Unbearable levels of student debt, sky-rocketing rents, low-wage jobs without benefits, lack of quality public transport, escalating environmental destruction, rampant racism and sexism. These are only some of the crucial issues facing young people, workers and the poor. Yet neither major party is offering any real answers – no wonder voters say they are fed up with them.

In the mid-terms elections, the Republican Party has been honing its message around an agenda of fear. ISIS, terrorism, and Ebola are now seemingly only one border crossing away from plaguing America. One Republican leader after another has blurted out ever more crass ways to threaten the public with unspeakable evils crossing the US-Mexican border. Attempts to equate Ebola with Obama demonstrate the willingness of Republicans to ramp up fear-mongering to confuse the public into voting for their pro-Wall Street, anti-immigrant, anti-poor agenda.

Republican Senator Mitch McConnell (Kentucky)
Republican Senator Mitch McConnell (Kentucky)
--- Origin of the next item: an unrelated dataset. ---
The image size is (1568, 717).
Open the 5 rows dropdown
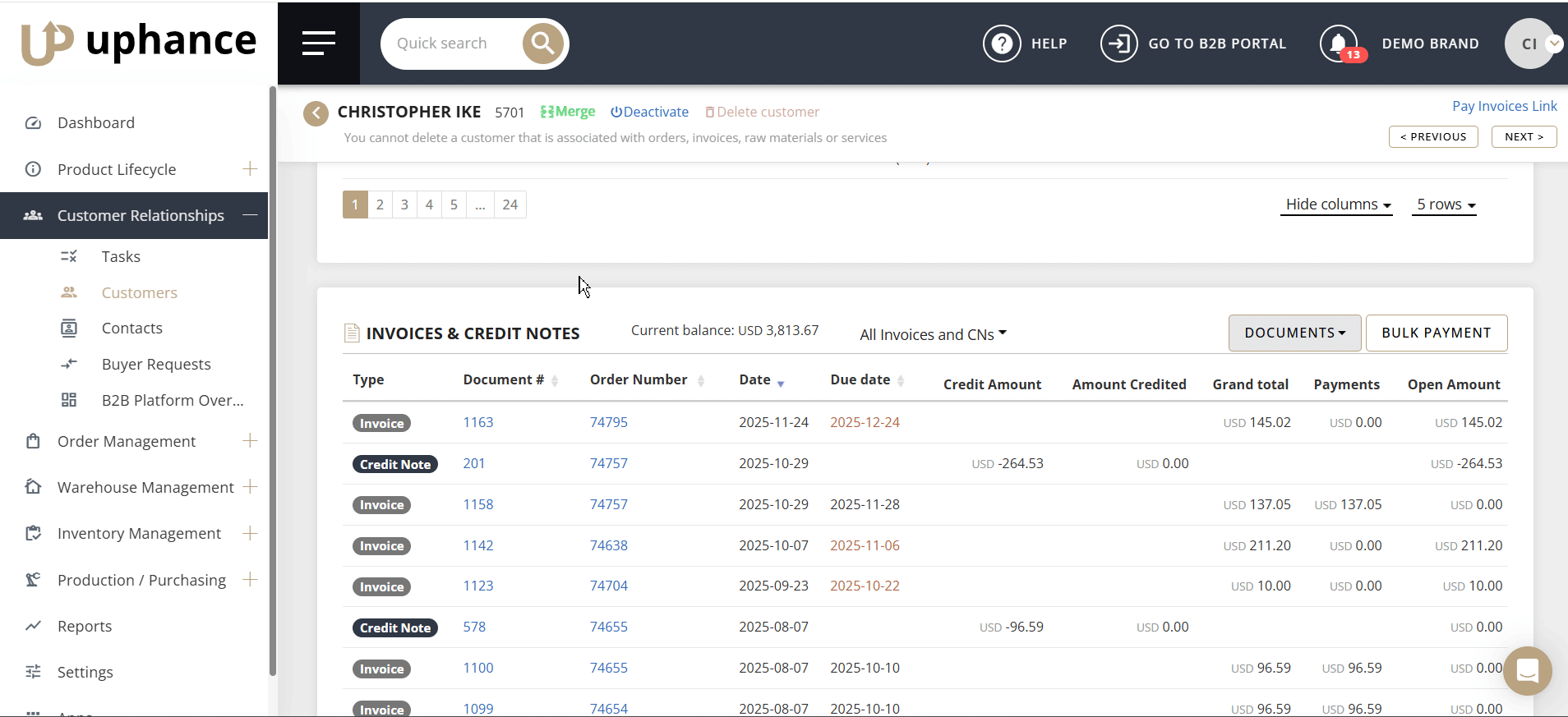click(1446, 205)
In a rational world this should be a topic for late-night comedy shows. But, with the Democrats unable to offer a real alternative for working people, the Republicans could gain ground in these elections! Instead, the Democrats’ main message is also one of fear – fear of bringing Republicans back into power. No wonder opinion polls show public support for both parties is at a historic low. A recent  New York Times/CBS News poll, found just 5 percent of voters thought most members of Congress deserved re-election. 87 percent said it was time for new people.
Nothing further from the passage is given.